PROVIDED TEXT:
_ _ _ _ _ _ _

Secondly, in September 2019, Imran Khan pompously declared that “Today Kashmir has been internationalised. UNSC held a meeting on Kashmir issue for the first time in 50 years”. He also claimed that “The European Union, for the first time, said that the Kashmir issue should be resolved as per UN resolutions. The Organisation of Islamic Cooperation (OIC) also said that India should lift curfew in Kashmir” and “more than 40 MPs in Britain raised the Kashmir issue. I am happy that US senators wrote a letter to President Donald Trump and urged him to intervene in the matter.” However, if there was indeed such overwhelming consensus against abrogation of Article 370, why did Prime Minister Imran Khan say that “Sadly, I would have expected the world to react (to Article 370 abrogation) much more than it has”? Further, on his return from the UNGA meet, why did he strike a perceptibly despairing note by saying, “Whether the world stands with Kashmiris or not, Pakistan is standing by them”?
Thirdly, in August 2019, Qureshi had announced that “We have decided to take Kashmir case to the International Court of Justice (ICJ),” adding that “The decision was taken after considering all legal aspects.” Hence, it would be fair to assume that Pakistan’s topmost legal luminaries must have concluded that this case had merit. So, the next question for Islamabad is- why hasn’t it done so as yet? Is it because in actuality, Islamabad is well aware its contention on Article 370 abrogation is devoid of any substance?
Fourthly, many of Islamabad’s diplomatic humungous faux pas can be attributed to a proclivity for using untruth to buttress its weak Kashmir narrative and this reminds one of Abraham Lincoln’s famous words that “No man has a good enough memory to be a successful liar.” An example is the 2019 tweet of PM Imran Khan claiming that 58 UN Human Rights Council (UNHRC) member countries supported Pakistan on the Kashmir issue, even though UNHRC has only 47 members! Similarly, Foreign Minister Qureshi who just the other day hailed UNSC meets on Kashmir as a stupendous accomplishment is the same person who before this very meet asked his countrymen not “live in the fool’s paradise” as “they (UNSC members) are not waiting for you with garlands in their hands”

_ _ _ _ _ _ _

EXERCISE DATA:
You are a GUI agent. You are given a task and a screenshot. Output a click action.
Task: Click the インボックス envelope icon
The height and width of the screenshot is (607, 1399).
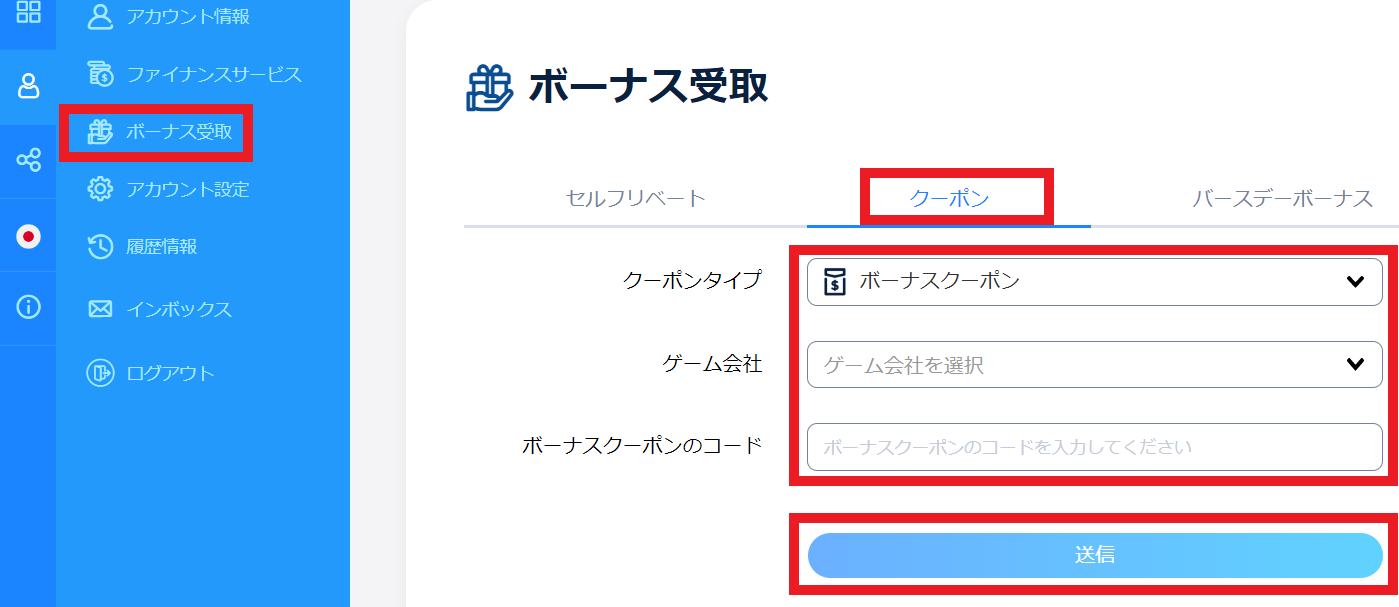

_ _ _ _ _ _ _

TASKS FOR THIS EXERCISE:
a - In the text on Pakistan's Kashmir narrative, reproduce word for word the part that opens with the words containing "Thirdly, in August" and closes with "of any substance?".
b - Answer these questions using the text on Pakistan's Kashmir narrative:
(i) How many members does the text say the UN Human Rights Council has?
(ii) To which court did Qureshi announce in August 2019 that Pakistan would take the Kashmir case?
(iii) According to Imran Khan's September 2019 claim, how many MPs in Britain raised the Kashmir issue?
c - Name every person the text on Pakistan's Kashmir narrative mentions by name.

YOUR RESPONSES:
a -
Thirdly, in August 2019, Qureshi had announced that “We have decided to take Kashmir case to the International Court of Justice (ICJ),” adding that “The decision was taken after considering all legal aspects.” Hence, it would be fair to assume that Pakistan’s topmost legal luminaries must have concluded that this case had merit. So, the next question for Islamabad is- why hasn’t it done so as yet? Is it because in actuality, Islamabad is well aware its contention on Article 370 abrogation is devoid of any substance?

b -
(i) 47
(ii) The International Court of Justice (ICJ)
(iii) More than 40

c - Imran Khan, Donald Trump, Qureshi, Abraham Lincoln